Un démantèlement à l'image des quelques rares en cours ailleurs : compliqué et difficile à planifier autre que au coup par coup. Ici il faudra aussi arriver à transformer en soude le sodium provenant de l’installation Phénix (et d’autres installations du CEA). On cogite sur une installation spécifique indispensable à cette effet. Ca n'avance pas vite mais on a déjà son nom : "NOAH". Et il faudra après une autre installation pour neutraliser la soude issue de l’installation NOAH. Son nom est arrêté : ce sera INES. Bon, ça c'est vu mais il faudra également un atelier de carbonatation des « pièges à césium ». Là encore le nom de baptême est dans les tuyaux : SHADE.

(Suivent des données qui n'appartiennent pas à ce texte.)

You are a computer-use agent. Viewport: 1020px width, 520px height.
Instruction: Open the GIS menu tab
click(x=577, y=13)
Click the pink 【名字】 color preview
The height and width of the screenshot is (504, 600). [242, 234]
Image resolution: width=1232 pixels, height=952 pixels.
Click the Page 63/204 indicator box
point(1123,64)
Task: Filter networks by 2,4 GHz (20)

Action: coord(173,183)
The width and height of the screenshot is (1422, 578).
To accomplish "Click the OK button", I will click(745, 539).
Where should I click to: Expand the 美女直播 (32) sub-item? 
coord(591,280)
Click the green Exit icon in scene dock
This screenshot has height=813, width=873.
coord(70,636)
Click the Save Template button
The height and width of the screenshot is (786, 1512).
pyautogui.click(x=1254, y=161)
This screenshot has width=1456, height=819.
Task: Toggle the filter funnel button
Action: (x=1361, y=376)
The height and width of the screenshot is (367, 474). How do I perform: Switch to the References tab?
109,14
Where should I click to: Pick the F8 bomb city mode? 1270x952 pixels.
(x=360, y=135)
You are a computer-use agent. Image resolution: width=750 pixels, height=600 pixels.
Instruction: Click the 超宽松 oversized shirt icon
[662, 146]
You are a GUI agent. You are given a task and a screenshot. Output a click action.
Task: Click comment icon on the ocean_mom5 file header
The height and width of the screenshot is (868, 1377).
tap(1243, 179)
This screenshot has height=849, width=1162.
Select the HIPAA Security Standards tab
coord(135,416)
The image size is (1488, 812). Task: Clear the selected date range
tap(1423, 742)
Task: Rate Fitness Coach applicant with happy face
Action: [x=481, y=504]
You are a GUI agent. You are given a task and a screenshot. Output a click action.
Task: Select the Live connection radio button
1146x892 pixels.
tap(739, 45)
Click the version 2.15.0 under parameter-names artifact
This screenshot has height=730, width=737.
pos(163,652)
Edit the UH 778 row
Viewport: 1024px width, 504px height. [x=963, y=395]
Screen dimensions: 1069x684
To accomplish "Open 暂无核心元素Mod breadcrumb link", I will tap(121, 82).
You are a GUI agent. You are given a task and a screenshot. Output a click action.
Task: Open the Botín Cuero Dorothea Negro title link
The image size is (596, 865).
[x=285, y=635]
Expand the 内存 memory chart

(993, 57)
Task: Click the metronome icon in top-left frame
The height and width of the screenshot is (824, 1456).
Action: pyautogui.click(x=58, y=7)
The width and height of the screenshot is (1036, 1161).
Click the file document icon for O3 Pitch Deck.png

Tout ceci est soumis à un accord préalable de l’ASN au vue de la complexité mortelle de certaines opérations et de la nécessaire mise à jour du référentiel de sûreté. Histoire d’y intégrer des éléments comme, par exemple ce "détail" de la gestion des déchets (que Areva-Orano doit traiter à la Hague dans son installation usine UP2-800... qui doit être mise à l'arrêt) ou encore de la mise à jour du plan d’urgence interne. Et qu'on se rassure, lorsqu'on lance une installation nucléaire on voit loin (pas en terme de durée de fonctionnement, de coûts et d'atteintes sanitaires ou menaces) : la date du prochain réexamen de la situation devra intervenir au plus tard le... 31 octobre 2022. Le décret autorisant la création de l'installation Phénix, exploité avec la collaboration de EDF, avait été pris le 31 décembre 1969. Même arrêté le nucléaire c'est des emplois en pagaille. Et toujours à haut risque.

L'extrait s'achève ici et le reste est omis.